Quantization of Lie bialgebras is indeed a functor, as was shown in my work with Kazhdan. However, the Konstevich or Fedosov deformation quantization are not functors in this sense. In fact, there is not even a functorial deformation quantization of the symplectic plane, which is sometimes referred to as "Groenewald-van Hove theorem", mentioned in one of the previous answers. The essence of this theorem is that there is no way to quantize the symplectic plane preserving all its symmetries, i.e. symplectic diffeomorphisms.
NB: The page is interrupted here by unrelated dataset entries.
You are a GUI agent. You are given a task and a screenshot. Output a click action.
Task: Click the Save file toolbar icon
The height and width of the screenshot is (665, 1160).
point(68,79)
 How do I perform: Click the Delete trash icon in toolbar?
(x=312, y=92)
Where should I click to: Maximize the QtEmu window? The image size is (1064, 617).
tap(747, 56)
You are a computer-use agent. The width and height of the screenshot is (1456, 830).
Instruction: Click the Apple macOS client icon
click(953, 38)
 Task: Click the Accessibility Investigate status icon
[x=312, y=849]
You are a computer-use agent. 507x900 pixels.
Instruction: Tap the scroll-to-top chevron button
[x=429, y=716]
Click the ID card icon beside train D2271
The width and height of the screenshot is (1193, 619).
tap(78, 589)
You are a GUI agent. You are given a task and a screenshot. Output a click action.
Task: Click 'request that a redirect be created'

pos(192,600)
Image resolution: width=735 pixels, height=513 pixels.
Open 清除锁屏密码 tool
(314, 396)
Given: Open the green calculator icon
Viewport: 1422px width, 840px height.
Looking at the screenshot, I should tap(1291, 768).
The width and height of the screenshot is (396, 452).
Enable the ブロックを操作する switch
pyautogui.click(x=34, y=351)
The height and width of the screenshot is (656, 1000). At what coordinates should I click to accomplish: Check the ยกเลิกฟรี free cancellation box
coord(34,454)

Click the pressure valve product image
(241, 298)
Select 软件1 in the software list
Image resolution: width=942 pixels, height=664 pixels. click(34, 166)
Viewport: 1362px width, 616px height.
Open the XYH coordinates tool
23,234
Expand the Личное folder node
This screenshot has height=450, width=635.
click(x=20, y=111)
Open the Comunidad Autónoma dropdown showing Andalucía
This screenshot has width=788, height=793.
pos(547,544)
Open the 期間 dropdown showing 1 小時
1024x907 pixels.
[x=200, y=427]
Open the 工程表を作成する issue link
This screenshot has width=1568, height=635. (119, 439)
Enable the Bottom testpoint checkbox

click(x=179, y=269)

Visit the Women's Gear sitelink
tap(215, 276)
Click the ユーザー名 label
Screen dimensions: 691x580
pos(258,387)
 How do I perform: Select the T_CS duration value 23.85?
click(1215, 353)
Speaking algebraically, the Lie algebra of infinitesimal symmetries of the symplectic plane is $L_0=C^\infty(\Bbb R^2)/\Bbb R$, and the Lie algebra of symmetries of the (say, Moyal) quantization is the quotient of the quantized algebra by its center, $L=C^\infty(\Bbb R^2)[[h]]_\ast/\Bbb R[[h]]$, with bracket $[a,b]:=(a\ast b-b\ast a)/h$. Now, $L$ is a flat deformation of $L_0$, but the key point is that it is ${\bf nontrivial}$. This nontriviality (which is the gist of the Groenewald-van Hove theorem) is the obstruction to existence of a quantization functor.

However, as was mentioned in a previous answer, a Drinfeld associator does, according to Tamarkin, give a map between sets of isomorphism classes of Poisson structures and star products (which is not a functor, however, since we have modded out by automorphisms).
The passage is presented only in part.